The experimental drugs were considered to be well tolerated with the most frequent side effects being fatigue, headache and nausea. Full results from the trial are expected later this year.

Despite these promising results the 2 companies have decided not to pursue a collaboration.  Gilead is now commencing a trial of GS- 7977 in combination with its own experimental NS5A inhibitor, while Bristol-Myers is testing its drug daclatasvir with a compound similar to GS-7977.

The race for a cure seems to be well and truly on…and whoever comes first the real winners will be the people already infected.

Mysterious Hep A Immune Response Has Implications For Hep C Research

Hepatitis C virus

SRxA’s Word on Health was interested to read a new animal study which sheds new light on the nature of the body’s immune response to hepatitis C virus (HCV) and hepatitis A virus (HAV).

By comparing these two viruses that infect the liver, one that is always cleared by the immune system – HAV, and one that frequently evades the immune response – HCV, the team hoped to unravel the mystery of how HCV causes lifelong persistent infections.

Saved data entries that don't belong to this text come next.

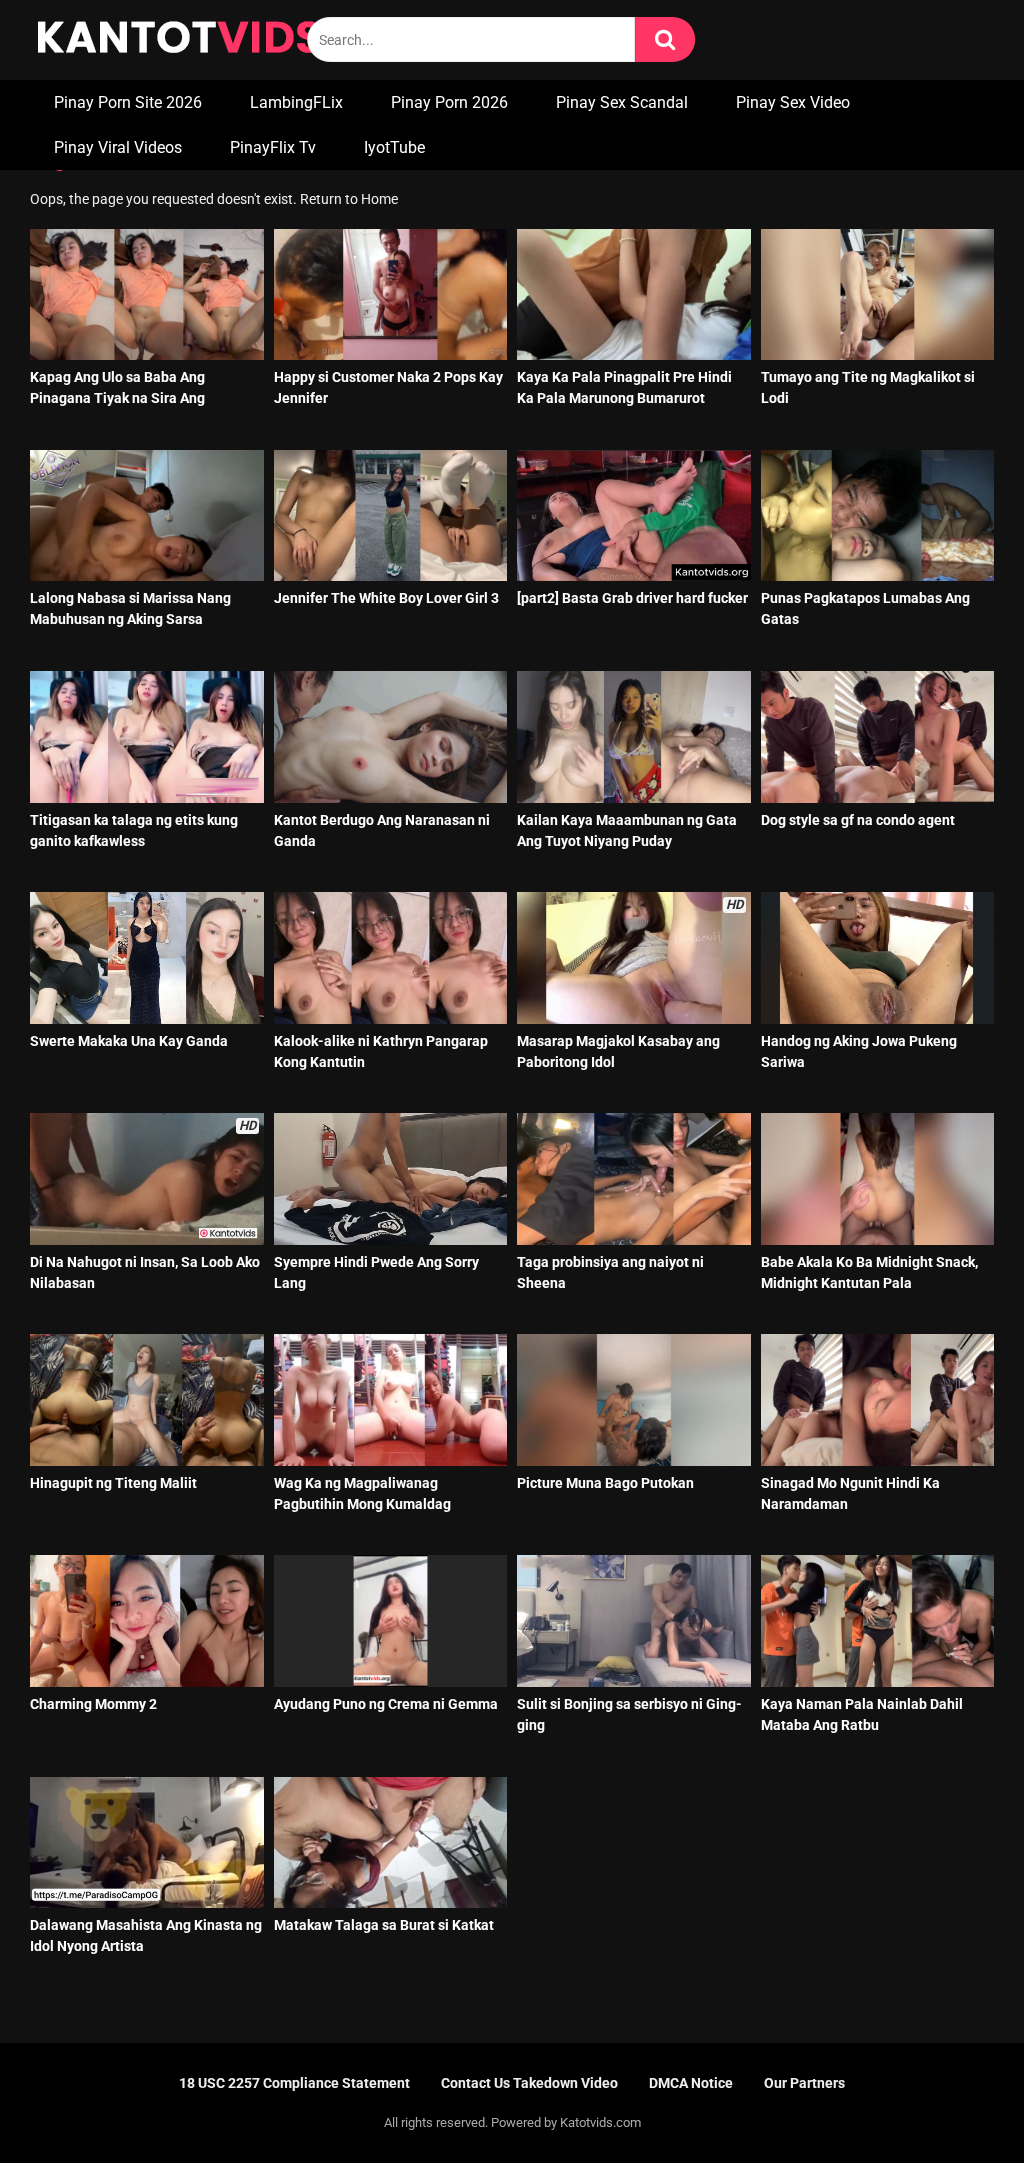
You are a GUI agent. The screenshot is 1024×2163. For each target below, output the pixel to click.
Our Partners (804, 2083)
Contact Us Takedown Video (529, 2083)
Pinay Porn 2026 (449, 102)
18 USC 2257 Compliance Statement (294, 2083)
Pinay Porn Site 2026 (128, 102)
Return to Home (349, 199)
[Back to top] (957, 2102)
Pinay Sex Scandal (622, 102)
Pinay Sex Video (793, 102)
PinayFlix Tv (273, 147)
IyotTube (394, 147)
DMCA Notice (691, 2083)
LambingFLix (296, 102)
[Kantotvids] (179, 40)
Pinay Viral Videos (118, 147)
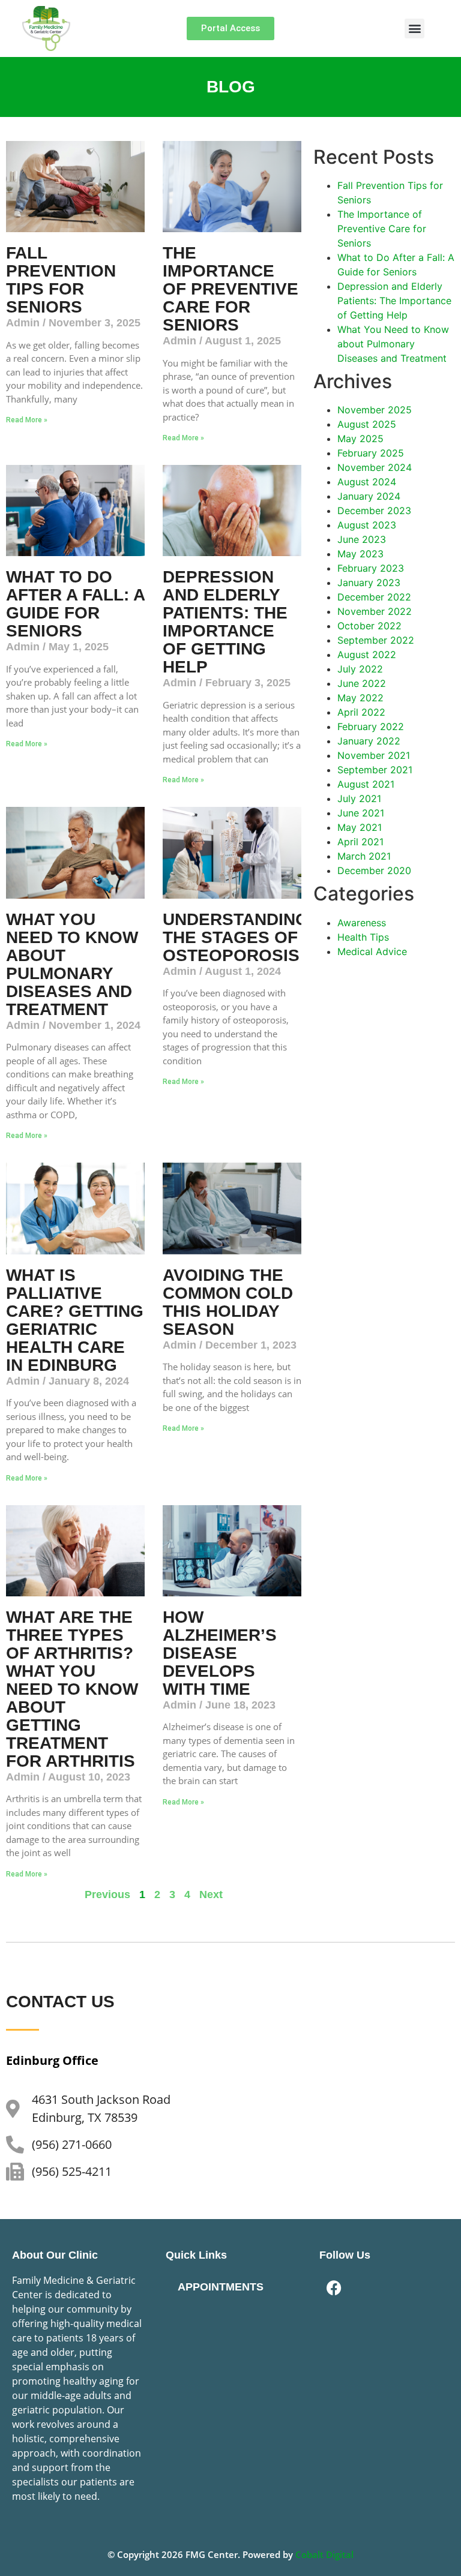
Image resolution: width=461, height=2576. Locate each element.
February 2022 (370, 726)
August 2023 (366, 525)
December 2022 (374, 597)
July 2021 (359, 798)
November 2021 (373, 755)
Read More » (26, 420)
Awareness (361, 923)
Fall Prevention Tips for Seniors (61, 280)
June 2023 (361, 539)
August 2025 (366, 424)
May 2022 (360, 698)
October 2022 (369, 626)
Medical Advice (372, 951)
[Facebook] (334, 2288)
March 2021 (364, 856)
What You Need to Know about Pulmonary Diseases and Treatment (72, 964)
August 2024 (366, 482)
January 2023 (368, 583)
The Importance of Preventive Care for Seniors (230, 289)
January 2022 (368, 741)
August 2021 (365, 784)
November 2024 (374, 467)
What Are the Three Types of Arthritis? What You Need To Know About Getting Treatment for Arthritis (72, 1689)
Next (211, 1895)
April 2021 (360, 842)
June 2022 (361, 683)
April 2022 (361, 712)
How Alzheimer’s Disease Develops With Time (220, 1653)
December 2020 (374, 870)
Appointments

Understanding how the immune system responds to HCV is very important because more than 200 million people worldwide and 3.2 million people in the U.S. are chronically infected and at risk for progression to liver cirrhosis and liver cancer. Hepatitis C associated liver disease is the most common indication for liver transplantation, while liver cancer due to HCV infection is now the fastest growing cause of cancer death in the U.S.

Hepatitis viruses have co-evolved with humans over a very long period of time and they are good at evading the immune system, but nobody understands how hepatitis C becomes a chronic infection,” commented study co-author Stanley M. Lemon, M.D., of UNC.

Hepatitis A virus

Surprisingly, the researchers found that HAV, a relatively benign virus that causes nausea, vomiting and lethargy, and has no chronic state was more adept at evading the innate immune response than HCV.  Examination of the adaptive immune system found that the T cell response to HAV was unique as well. Although the scientists expected the immune response to kill all HAV infected cells in a short time frame, instead they found that the genome of the virus could be detected in the liver for up to one year, long after symptoms of the disease were resolved.

The new study points out the critical need for more information about how the immune system reacts to HCV. It also reinforces the importance of animal research in this instance as the chimpanzee is the only animal model susceptible to HCV infection.

Such research is vital.

Unlike hepatitis A and B for which vaccines are widely available there is no hepatitis C vaccine. There are three basic reasons for this:

  • As mentioned above, there is no effective small animal model or cell culture system. This makes vaccine development very challenging because researchers can’t see how the virus really works in a natural environment.
  • HCV has different genotypes.  Since hepatitis C has at least six genotypes, several different vaccines would be needed to protect against each genotype.
  • HCV mutates very easily. This means that some of its genetic code can change a little bit when it replicates itself. The result is a virus that keeps its genotype, but is different enough to confuse a vaccine.
Come to think of it,  HAV studies aren’t all that easy either. Almost 20 years ago I was peripherally involved with an HAV infectivity study. A biological product I was working with at the time had been implicated in the transmission of  HAV infection.  The suspect product was injected into chimps to see if they would develop the disease.  A second group of chimps housed in cages across the room were not injected, and served as controls. Unfortunately the study had to be terminated early because the test animals started throwing feces at the control group.
Not the outcome we were looking for, but a valuable exercise in the “how not’s” of clinical research!